WORK ORDER:
Go through the entries below, tally each line with the string "Songs", and give the final number by itself.

____ SUPPLIED DATA

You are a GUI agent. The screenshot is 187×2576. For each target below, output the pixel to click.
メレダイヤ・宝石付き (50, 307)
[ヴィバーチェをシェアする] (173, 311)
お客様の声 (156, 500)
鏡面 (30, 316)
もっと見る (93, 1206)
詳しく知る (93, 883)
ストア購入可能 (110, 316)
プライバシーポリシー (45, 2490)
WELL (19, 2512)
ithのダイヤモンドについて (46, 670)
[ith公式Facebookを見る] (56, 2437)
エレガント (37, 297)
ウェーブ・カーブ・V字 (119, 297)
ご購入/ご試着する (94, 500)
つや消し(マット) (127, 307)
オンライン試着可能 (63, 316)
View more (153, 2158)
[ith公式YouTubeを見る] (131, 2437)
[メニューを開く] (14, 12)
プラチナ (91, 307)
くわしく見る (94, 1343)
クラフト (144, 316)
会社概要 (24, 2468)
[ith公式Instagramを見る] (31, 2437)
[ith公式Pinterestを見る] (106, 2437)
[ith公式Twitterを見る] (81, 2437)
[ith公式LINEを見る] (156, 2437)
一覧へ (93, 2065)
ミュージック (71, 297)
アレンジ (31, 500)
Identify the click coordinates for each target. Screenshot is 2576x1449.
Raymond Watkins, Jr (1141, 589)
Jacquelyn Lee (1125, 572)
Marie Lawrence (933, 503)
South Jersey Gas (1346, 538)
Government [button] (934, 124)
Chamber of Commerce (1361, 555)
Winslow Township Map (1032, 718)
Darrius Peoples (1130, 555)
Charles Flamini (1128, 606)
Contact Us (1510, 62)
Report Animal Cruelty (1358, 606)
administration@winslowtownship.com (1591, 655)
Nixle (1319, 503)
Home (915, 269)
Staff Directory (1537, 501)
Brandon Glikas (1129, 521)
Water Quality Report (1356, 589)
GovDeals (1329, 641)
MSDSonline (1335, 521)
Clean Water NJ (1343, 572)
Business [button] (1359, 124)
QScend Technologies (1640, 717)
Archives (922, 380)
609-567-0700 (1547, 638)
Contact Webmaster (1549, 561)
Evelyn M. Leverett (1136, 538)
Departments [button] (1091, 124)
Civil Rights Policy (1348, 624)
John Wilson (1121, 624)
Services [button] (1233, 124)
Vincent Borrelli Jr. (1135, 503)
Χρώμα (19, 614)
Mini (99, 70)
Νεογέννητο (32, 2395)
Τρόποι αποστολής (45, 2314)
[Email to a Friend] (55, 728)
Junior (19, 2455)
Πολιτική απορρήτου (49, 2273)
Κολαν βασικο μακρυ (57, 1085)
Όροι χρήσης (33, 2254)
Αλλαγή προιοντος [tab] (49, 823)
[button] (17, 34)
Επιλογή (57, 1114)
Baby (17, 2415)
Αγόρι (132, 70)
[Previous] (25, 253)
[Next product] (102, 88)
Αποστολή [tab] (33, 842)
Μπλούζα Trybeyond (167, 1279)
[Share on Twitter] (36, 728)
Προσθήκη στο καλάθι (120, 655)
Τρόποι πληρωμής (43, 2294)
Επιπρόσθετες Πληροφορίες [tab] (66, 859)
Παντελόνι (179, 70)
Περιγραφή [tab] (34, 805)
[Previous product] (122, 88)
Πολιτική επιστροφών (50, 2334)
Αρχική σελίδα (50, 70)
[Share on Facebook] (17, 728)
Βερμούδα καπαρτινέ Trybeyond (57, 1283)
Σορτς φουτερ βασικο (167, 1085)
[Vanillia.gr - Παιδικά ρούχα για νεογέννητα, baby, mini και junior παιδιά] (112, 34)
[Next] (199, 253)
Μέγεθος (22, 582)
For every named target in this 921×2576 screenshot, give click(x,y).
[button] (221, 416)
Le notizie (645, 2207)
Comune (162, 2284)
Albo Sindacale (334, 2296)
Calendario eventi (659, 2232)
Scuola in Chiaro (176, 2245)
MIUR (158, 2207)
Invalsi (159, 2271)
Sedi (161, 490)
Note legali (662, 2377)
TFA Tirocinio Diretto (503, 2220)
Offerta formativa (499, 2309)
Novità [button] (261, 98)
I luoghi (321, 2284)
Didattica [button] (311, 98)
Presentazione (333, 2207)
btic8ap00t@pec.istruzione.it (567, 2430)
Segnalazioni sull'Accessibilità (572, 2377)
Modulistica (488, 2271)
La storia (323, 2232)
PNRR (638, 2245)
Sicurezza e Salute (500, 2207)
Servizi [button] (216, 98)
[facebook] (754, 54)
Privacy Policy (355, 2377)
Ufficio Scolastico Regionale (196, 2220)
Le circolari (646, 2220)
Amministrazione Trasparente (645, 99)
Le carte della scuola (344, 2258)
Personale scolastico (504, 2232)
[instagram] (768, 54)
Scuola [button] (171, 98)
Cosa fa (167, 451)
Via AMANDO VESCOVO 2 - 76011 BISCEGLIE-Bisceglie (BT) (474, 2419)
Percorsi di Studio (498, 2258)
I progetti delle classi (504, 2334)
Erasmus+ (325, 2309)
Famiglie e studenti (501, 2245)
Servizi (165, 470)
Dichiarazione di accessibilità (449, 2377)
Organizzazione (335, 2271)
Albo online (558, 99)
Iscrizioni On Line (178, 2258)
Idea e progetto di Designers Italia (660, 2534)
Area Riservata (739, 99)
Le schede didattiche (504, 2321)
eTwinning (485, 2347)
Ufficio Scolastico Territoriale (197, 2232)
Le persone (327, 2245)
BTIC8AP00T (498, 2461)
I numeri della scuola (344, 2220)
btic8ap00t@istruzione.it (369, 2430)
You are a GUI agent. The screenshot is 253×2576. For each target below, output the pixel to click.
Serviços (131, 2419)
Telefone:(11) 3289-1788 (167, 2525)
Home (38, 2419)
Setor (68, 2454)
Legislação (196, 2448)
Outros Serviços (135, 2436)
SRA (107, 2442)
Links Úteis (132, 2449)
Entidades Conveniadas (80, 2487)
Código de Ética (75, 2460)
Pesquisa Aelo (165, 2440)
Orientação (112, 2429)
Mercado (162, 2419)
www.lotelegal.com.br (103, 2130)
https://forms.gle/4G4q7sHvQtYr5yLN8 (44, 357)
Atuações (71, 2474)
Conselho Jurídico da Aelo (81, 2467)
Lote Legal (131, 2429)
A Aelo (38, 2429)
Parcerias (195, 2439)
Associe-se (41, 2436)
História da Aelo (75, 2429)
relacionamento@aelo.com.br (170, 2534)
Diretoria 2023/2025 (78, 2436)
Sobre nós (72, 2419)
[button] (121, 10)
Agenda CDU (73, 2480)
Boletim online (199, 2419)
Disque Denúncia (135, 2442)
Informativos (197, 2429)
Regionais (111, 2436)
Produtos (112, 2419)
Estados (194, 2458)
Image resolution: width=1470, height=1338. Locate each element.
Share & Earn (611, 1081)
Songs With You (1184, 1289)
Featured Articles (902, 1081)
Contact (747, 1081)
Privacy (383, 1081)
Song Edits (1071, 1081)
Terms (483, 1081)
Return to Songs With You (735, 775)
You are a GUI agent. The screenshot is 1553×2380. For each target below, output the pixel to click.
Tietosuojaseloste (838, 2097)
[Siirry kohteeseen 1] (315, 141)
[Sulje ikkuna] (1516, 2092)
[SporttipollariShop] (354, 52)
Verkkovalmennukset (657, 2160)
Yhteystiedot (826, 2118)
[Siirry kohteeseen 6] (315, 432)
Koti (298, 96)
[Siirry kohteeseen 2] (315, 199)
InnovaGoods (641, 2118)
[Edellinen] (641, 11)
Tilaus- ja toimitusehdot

________

TASK ANSWER:
2